SUPPLIED MATERIAL START

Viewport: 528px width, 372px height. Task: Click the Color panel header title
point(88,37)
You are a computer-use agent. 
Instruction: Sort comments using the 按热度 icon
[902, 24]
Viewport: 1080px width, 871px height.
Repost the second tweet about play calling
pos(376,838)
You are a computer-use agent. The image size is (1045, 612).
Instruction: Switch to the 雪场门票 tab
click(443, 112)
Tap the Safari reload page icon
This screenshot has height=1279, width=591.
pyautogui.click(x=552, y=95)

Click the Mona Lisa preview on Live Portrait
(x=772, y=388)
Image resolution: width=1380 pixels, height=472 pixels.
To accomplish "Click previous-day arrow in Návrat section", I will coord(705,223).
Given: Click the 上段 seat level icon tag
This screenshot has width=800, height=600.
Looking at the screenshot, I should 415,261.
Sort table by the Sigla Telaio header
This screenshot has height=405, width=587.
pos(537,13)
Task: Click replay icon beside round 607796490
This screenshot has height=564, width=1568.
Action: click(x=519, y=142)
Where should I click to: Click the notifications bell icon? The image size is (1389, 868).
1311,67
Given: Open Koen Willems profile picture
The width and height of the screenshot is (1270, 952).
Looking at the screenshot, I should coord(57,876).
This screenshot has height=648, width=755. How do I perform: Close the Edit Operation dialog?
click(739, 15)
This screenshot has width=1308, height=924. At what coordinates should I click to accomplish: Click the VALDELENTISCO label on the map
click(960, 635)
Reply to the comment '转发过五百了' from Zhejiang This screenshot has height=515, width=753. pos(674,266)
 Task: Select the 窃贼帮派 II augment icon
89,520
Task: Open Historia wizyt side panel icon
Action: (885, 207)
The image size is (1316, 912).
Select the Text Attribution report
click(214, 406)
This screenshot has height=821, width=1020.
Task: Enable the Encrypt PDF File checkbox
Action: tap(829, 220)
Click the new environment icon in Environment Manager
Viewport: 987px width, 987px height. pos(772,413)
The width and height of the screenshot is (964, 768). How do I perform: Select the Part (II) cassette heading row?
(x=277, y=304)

SUPPLIED MATERIAL END

### [DESCRIPTION OF THE TASK]
Using the records above, report each line that contains the word "computer" by copying it.

### [WRITTEN ANSWER]
You are a computer-use agent. 
You are a computer-use agent. The image size is (1045, 612).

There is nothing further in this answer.